Test Items & Methods


I. Test Items

Male

  • Height and Weight
  • Vital Capacity
  • Sit-and-Reach
  • Standing Long Jump
  • 50-Meter Run
  • 1,000-Meter Run
  • Pull-Ups

Female

  • Height and Weight
  • Vital Capacity
  • Sit-and-Reach
  • Standing Long Jump
  • 50-Meter Run
  • 800-Meter Run
  • 1-Minute Sit-Ups

 

II. Test Methods

a) Height and Weight (test once)
Remove your shoes and stand with feet together, arms at your sides, and heels, buttocks, and upper back touching the measuring stick. Keep your torso upright, head level, and eyes looking forward. Align the upper edge of your tragus with the lower rim of your eye socket. Ensure arms hang naturally, legs are straight, heels are together, and toes point outward at a 60-degree angle. Avoid tilting your head back.

b) Vital Capacity (test twice, best result recorded)
Hold the disposable mouthpiece and face the monitor. Take a deep breath, seal your lips tightly around the mouthpiece, and exhale forcefully and completely in one breath. Continue exhaling until no more air can be expelled without pausing midway.

c) Sit-and-Reach (test twice, best result recorded)
Sit with your legs extended straight and flat on the floor. Place your palms facing down and fingers together. Keep your knees straight and use your middle fingers to push the testing baffle steadily as far as possible. Avoid bending your knees or making jerky movements.

d) Standing Long Jump (test twice, best result recorded)
Stand behind the starting line with feet shoulder-width apart. Jump forward using both feet to take off and land. Exit the testing area by stepping forward, not backward. Do not shuffle, run-up, or step over the starting line during preparation.
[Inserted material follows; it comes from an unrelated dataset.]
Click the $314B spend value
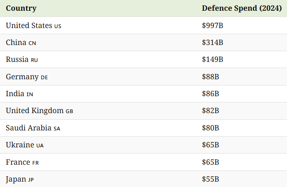 click(212, 43)
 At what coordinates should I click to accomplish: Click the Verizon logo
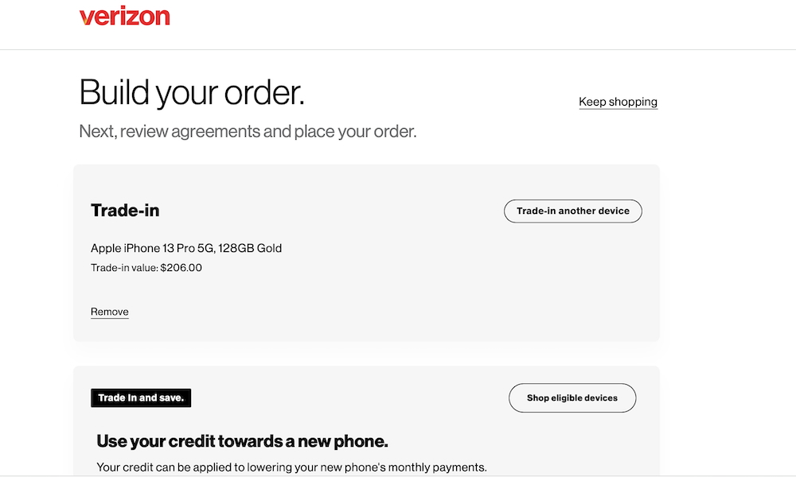(x=124, y=16)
e) 50-Meter Run (test once)
Wear regular sneakers; leather shoes, sandals, or bare feet are not allowed. Begin standing behind the starting line. Run immediately upon hearing the starting signal and cross the finish line to trigger the sensor bar.

f) 800-Meter Run / 1,000-Meter Run (test once)
Wear regular sneakers (no spikes, leather shoes, sandals, or bare feet). Avoid excessive water intake before the test. Wear your assigned number bib and start only after the gunshot signal. Upon finishing, do not sit or lie down immediately.

g) Pull-Ups (test once)
Face the bar, jump up, and grip it with hands slightly wider than shoulder-width using an overhand grip. Pull yourself up until your chin is above the bar, then lower yourself back to the starting position under control. Avoid swinging or additional movements. If you pause for more than 10 seconds, the test will end.

h) 1-Minute Sit-Ups (test once)
Lie on a mat with knees bent at a 90-degree angle and hook your feet under the equipment. Place your hands lightly behind your ears or head. On the command to start, sit up and touch your knees with your elbows, then return to the supine position with shoulders touching the mat. Perform as many sit-ups as possible within one minute.